Yohn tells Compliance Week she’s not sure why the Senate is showing such interest in the SEC’s proposals at this stage, but she wanted to focus her remarks on the readiness of U.S. investors to understand financial statements prepared under international rules. “We are much closer to convergence than we were several years ago,” she says. “But to the extent there are material differences between IFRS and GAAP and there’s no reconciliation, it will be very difficult to compare two companies.”

Least Disruptive, Least Costly

Robert Herz, chairman of the Financial Accounting Standards Board, was careful not to offer a direct view on whether the SEC should lift the reconciliation requirement today. He acknowledged investors will sacrifice comparability, as the process of making U.S. GAAP and IFRS comparable is far from complete. However, he said, only a small portion of publicly traded companies would be affected and the SEC is under some pressure to demonstrate its long-term intentions.
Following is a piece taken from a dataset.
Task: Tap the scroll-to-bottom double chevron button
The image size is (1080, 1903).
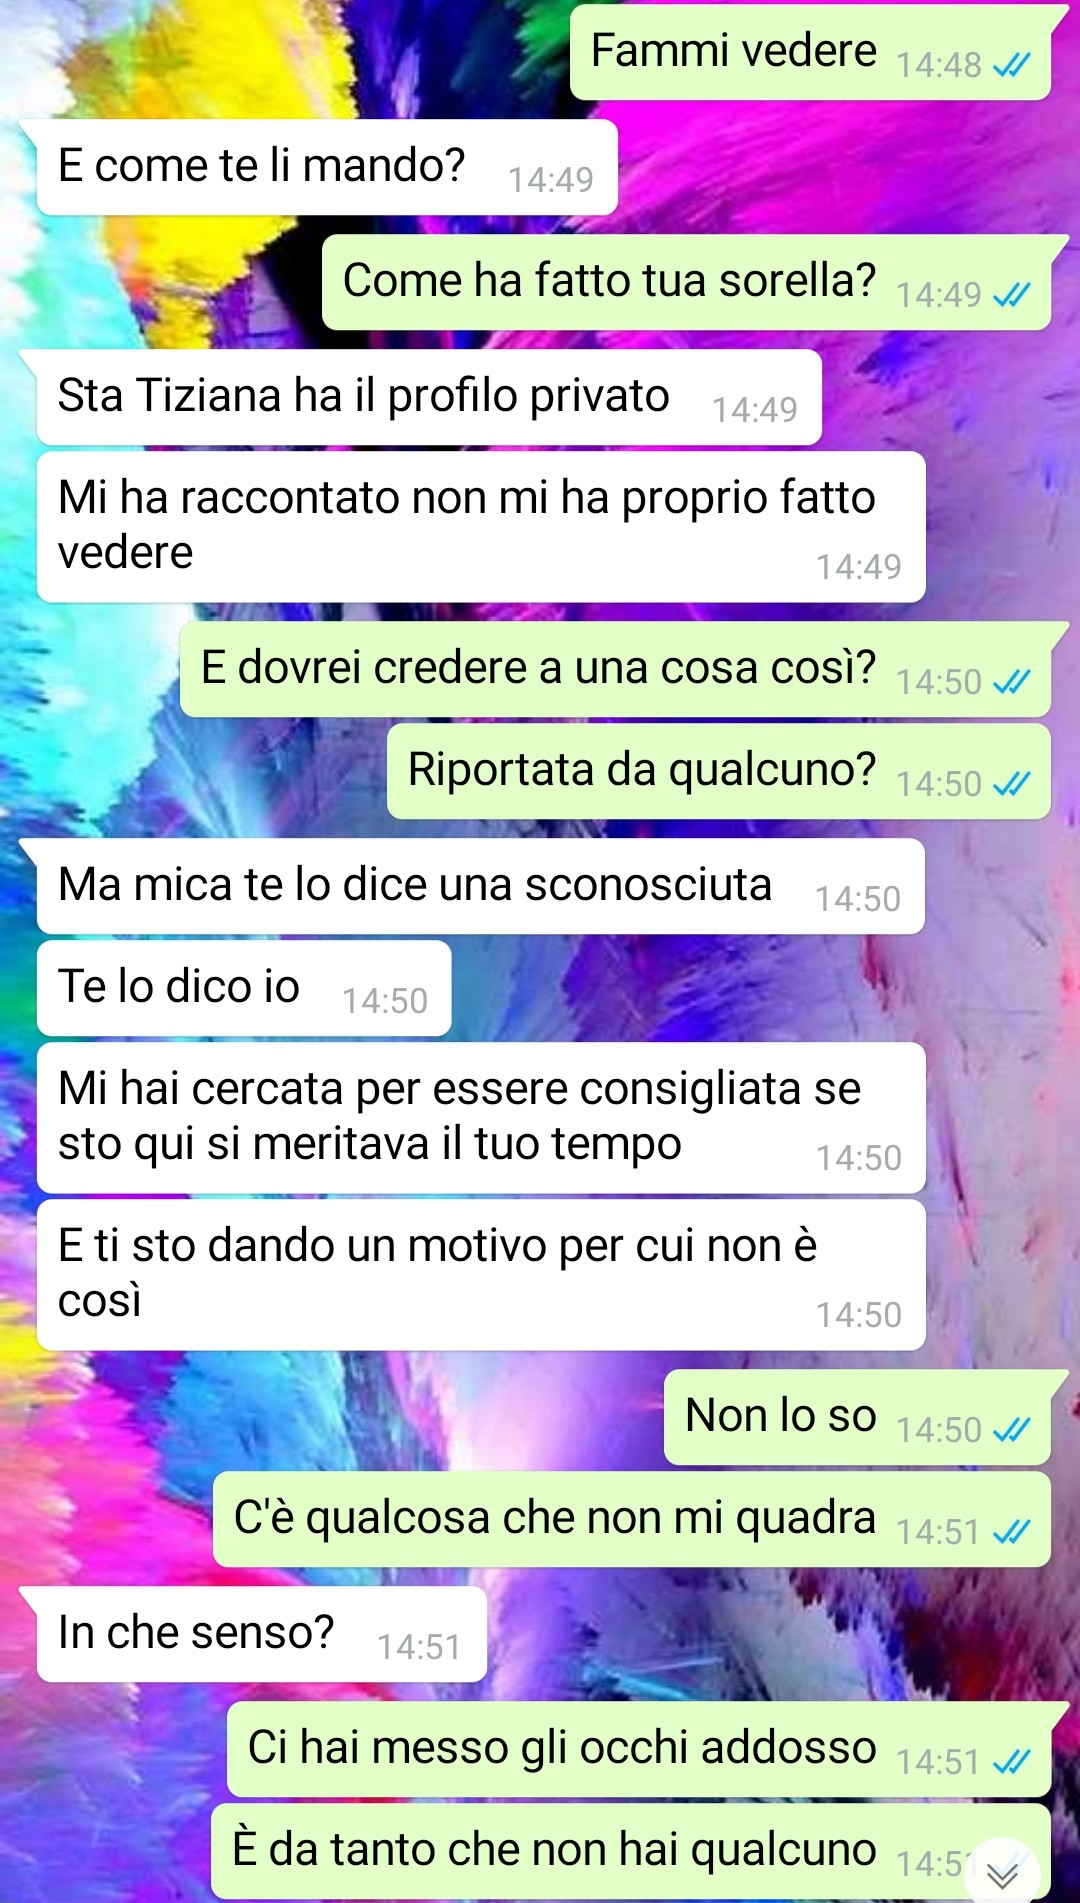Action: coord(1002,1874)
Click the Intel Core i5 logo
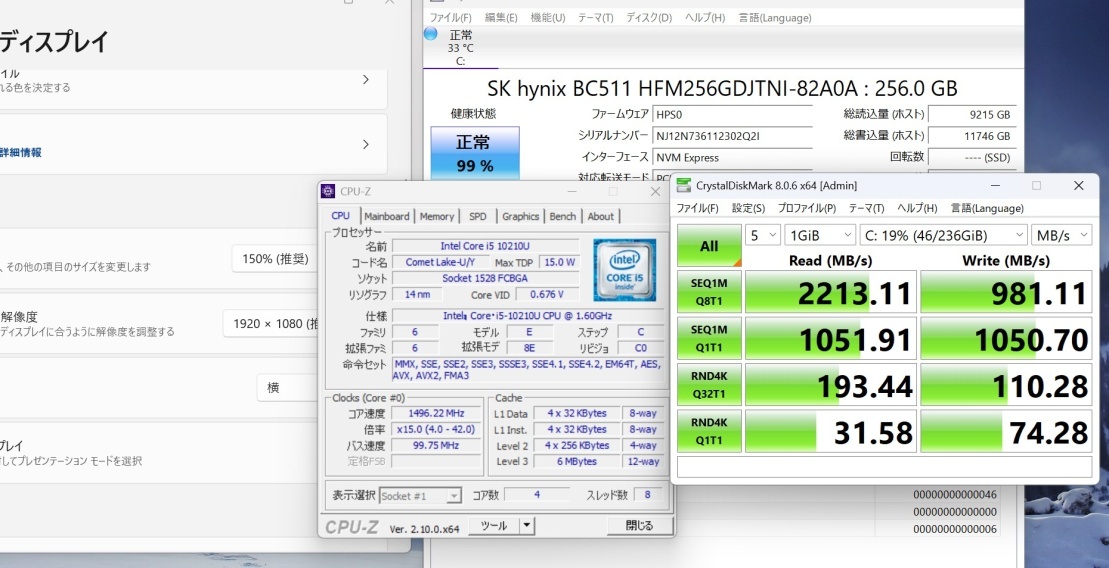1109x568 pixels. coord(625,270)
“Maintaining the current reconciliation requirement could be viewed by some parties outside this country as a clear signal that the U.S. is not truly interested in participating in an international reporting system,” he said.

Herz was more direct in his disapproval of an IFRS option for U.S. companies, especially if it is permitted for some indefinite time frame without a plan for eventually transitioning all companies to IFRS. “We are generally opposed to allowing companies to elect different accounting standards for economically similar transactions,” he said. “Accordingly, we do not support permitting U.S. companies a choice between IFRS and U.S. GAAP for any extended period of time.”

Herz suggested a better path to a single, global accounting standard is for the U.S. to develop a national plan for how it will eventually transition U.S. companies to use International Financial Reporting Standards while standard setters continue to make improvements to the rules. While Herz has advocated such an approach before, he offered the Senate panel some new details about what such a plan might contain.

He says the U.S. needs a plan agreed by all major stakeholders that would provide for “the most orderly, least disruptive, and least costly approach” to moving to IFRS, with defined target dates to give companies plenty of time to prepare for the change.

Herz

The plan, Herz says, should address a range of institutional issues that would reduce or eliminate the tendency by some countries to adopt IFRS with national variations. The European Union is perhaps the most notable jurisdiction to adopt IFRS, but with some controversial changes because it didn’t like some of the IASB’s provision for derivative accounting.

The SEC touched that nerve when it proposed eliminating reconciliation only for those who follow IFRS as written by the IASB. The SEC said some comments propose dropping reconciliation to variations of IFRS.

Herz says a transition plan must also address timetables to accomplish changes in the financial reporting infrastructure necessary to move to IFRS, including training and education for issuers, auditors, investors, and others who use financial statements. It must provide some guidance to companies on how to implement specific changes to align with IFRS, including training, system changes, internal control changes, and various contractual issues.

Even further, the plan would have to provide for how a switch to IFRS would affect audit firms and auditing standards, regulatory agency policies, contractual arrangements, and even state legal requirements that are currently based on U.S. GAAP, Herz said.

“We expect that the myriad changes to the U.S. financial reporting infrastructure would take a number of years to complete,” he said. In the meantime, FASB and the IASB should be allowed to work toward improving IFRS and rolling in common standards as they are ready, he added, in an approach he called, “improve and adopt.”

Prof. Yohn says it’s not clear where the Senate or the SEC may be heading next with reconciliation or convergence of accounting standards, but she says the SEC proposals have definitely changed the dialogue around convergence. “There’s a new tone, a new pace,” she notes. “Everyone is for convergence. The question now is are we converged enough now to get rid of reconciliation?”